Fig. 1.

Sequence complementarity between AP2 RNA and miRNA172 and AP2 RNA and protein accumulation in various genotypes. (A) A diagram of the AP2 mRNA showing the AP2 domains (hatched rectangles) and the miRNA172 binding site (black rectangle). The mutant nucleotides in AP2m1 and AP2m3 are circled. Although AP2m1 causes a Phe-to-Leu amino acid substitution (underlined codon), AP2m3 does not change the amino acid sequence. Nucleotides in miRNA172 that can base-pair with AP2 RNA (with G:U pairing allowed) are in bold. The ap2-2 allele is a splice acceptor site mutation that would generate a stop codon at the indicated position (arrowhead). 3′UTR, 3′ untranslated region; 5′UTR, 5′ untranslated region. (B) Accumulation of miRNA172 in inflorescences.
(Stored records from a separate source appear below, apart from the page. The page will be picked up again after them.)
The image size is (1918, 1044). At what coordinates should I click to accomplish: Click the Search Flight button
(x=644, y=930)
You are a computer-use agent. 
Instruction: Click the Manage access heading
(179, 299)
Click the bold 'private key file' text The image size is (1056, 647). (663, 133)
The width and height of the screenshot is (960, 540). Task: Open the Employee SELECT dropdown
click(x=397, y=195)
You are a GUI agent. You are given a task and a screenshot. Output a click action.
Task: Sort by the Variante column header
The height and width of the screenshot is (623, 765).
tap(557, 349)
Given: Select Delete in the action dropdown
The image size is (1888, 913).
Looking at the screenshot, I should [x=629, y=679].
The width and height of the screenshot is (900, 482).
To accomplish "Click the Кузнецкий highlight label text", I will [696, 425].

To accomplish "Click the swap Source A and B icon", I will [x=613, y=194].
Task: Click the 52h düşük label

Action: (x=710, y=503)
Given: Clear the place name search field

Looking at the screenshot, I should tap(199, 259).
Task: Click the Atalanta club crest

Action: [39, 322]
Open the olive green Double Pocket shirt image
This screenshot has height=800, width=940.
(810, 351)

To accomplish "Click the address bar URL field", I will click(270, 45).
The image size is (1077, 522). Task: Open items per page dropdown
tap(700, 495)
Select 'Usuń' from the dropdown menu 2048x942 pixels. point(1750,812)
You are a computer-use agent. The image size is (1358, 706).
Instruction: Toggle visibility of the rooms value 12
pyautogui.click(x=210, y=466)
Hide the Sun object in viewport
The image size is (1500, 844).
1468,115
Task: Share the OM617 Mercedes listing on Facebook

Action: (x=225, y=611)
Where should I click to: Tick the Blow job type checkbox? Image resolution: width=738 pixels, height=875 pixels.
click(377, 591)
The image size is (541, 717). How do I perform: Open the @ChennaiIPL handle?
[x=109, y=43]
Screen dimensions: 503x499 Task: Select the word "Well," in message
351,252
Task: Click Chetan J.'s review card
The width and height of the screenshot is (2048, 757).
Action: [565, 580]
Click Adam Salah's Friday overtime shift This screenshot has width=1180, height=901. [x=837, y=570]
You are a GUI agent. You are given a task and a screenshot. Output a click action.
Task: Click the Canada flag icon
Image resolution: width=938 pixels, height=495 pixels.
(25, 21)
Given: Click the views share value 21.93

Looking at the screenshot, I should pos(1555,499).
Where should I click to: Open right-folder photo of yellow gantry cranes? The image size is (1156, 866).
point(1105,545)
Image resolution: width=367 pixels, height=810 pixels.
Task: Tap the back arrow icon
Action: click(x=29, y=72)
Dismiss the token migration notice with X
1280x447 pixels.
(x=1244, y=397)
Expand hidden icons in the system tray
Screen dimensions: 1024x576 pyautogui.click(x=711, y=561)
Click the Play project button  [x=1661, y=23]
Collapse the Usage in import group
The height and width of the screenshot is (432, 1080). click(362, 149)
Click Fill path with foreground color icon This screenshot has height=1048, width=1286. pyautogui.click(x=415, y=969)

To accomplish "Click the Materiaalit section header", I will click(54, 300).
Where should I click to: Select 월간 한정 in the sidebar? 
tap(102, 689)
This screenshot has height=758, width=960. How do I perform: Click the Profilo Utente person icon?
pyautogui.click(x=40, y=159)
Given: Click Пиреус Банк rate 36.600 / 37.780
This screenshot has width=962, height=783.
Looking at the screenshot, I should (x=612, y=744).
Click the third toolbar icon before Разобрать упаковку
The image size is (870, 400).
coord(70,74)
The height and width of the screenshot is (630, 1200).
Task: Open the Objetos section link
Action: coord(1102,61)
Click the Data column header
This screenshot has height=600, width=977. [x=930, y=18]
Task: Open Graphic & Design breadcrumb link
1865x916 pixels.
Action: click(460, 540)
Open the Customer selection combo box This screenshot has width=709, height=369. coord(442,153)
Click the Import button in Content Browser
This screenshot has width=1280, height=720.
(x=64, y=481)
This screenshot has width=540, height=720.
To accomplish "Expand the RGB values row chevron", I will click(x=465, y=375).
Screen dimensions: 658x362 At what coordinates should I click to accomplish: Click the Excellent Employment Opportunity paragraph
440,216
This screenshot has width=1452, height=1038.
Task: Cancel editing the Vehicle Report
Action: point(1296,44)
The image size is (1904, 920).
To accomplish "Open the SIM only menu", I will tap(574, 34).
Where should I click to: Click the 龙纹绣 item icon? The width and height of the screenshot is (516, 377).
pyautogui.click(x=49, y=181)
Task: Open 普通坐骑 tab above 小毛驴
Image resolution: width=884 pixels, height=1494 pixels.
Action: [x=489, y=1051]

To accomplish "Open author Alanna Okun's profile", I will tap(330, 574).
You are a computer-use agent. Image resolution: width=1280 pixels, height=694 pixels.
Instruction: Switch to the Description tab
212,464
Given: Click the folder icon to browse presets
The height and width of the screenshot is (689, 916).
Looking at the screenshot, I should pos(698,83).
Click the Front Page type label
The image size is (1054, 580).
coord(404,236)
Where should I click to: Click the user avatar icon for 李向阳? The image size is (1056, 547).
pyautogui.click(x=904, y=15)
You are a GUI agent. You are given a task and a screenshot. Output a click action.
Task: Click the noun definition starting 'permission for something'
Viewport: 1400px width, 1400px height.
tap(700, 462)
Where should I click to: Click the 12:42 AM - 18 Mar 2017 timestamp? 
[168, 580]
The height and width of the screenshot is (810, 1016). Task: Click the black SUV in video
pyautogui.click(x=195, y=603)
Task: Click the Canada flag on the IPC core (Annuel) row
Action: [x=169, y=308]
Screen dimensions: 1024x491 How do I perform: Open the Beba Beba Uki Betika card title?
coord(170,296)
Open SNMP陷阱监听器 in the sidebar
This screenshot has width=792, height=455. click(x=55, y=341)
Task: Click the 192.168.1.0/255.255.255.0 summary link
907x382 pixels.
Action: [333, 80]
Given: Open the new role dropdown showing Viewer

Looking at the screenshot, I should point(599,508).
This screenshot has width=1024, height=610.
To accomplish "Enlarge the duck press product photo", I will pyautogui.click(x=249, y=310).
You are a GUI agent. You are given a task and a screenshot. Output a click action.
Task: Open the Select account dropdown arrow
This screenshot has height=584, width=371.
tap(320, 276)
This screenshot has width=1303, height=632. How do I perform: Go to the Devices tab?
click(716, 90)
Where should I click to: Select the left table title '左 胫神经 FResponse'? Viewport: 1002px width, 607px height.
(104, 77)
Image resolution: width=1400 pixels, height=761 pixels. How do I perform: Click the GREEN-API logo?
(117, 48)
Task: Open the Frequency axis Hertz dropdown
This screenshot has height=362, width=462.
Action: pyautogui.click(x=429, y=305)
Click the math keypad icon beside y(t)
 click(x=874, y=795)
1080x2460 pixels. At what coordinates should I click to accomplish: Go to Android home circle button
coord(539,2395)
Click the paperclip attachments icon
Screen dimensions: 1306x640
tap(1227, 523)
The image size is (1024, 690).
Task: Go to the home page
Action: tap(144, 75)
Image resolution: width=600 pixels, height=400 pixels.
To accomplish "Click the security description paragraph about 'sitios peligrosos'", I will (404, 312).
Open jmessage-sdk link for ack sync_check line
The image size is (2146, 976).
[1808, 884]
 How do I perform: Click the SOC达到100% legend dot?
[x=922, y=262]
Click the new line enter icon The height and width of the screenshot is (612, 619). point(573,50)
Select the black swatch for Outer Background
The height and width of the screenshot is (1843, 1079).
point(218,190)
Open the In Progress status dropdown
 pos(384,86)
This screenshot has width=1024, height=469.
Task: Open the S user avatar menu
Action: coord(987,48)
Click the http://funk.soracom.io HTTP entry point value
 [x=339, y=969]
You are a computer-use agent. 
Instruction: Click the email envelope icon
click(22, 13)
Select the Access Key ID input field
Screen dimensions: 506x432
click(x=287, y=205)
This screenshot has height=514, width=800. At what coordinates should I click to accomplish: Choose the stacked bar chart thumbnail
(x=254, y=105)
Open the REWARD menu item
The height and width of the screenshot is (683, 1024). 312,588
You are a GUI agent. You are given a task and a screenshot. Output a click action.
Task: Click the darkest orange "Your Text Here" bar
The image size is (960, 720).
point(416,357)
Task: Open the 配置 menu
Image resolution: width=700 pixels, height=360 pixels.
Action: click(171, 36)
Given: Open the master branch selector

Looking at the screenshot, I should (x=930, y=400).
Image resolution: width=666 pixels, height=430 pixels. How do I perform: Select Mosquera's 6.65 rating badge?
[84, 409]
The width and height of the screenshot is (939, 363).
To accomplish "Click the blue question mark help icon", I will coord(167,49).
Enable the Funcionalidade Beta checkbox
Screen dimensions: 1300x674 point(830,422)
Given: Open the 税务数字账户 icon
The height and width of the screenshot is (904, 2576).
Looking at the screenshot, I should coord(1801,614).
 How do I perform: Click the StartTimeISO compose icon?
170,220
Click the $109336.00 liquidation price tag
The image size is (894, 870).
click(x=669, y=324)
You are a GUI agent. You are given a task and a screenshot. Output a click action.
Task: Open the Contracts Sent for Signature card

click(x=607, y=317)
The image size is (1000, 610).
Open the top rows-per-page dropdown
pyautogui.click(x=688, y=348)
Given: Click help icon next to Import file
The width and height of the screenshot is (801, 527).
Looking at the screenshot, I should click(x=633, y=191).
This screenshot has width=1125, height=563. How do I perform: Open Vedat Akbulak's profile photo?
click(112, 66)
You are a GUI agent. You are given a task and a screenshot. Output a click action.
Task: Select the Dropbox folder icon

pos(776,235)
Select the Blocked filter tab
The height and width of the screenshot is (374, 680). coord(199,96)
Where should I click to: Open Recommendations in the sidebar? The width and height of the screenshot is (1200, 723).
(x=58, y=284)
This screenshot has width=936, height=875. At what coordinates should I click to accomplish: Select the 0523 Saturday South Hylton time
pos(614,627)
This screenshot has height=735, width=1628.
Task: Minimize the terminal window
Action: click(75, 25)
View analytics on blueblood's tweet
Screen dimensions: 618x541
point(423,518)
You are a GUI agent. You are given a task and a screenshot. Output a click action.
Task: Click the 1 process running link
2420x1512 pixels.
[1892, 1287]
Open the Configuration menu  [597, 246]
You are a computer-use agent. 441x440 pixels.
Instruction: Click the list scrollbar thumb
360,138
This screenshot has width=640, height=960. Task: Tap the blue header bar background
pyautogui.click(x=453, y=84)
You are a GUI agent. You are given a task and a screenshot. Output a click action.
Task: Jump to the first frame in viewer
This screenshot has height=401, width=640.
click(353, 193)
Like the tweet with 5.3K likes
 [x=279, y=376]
The stained gel below indicates the amount of RNA in each lane. wt, wild type. (C) AP2 RNA abundance in inflorescences. The numbers indicate the relative abundance of AP2 RNA in various genotypes. (D) AP2 protein abundance in inflorescences. Although the AP2 antisera reacted with a number of proteins (one indicated by the asterisk), the identity of the AP2 signal was revealed by its absence in the ap2-2 mutant. The numbers indicate the abundance of AP2, as calculated by using phosphoenolpyruvate carboxylase (PEPC) as the loading control.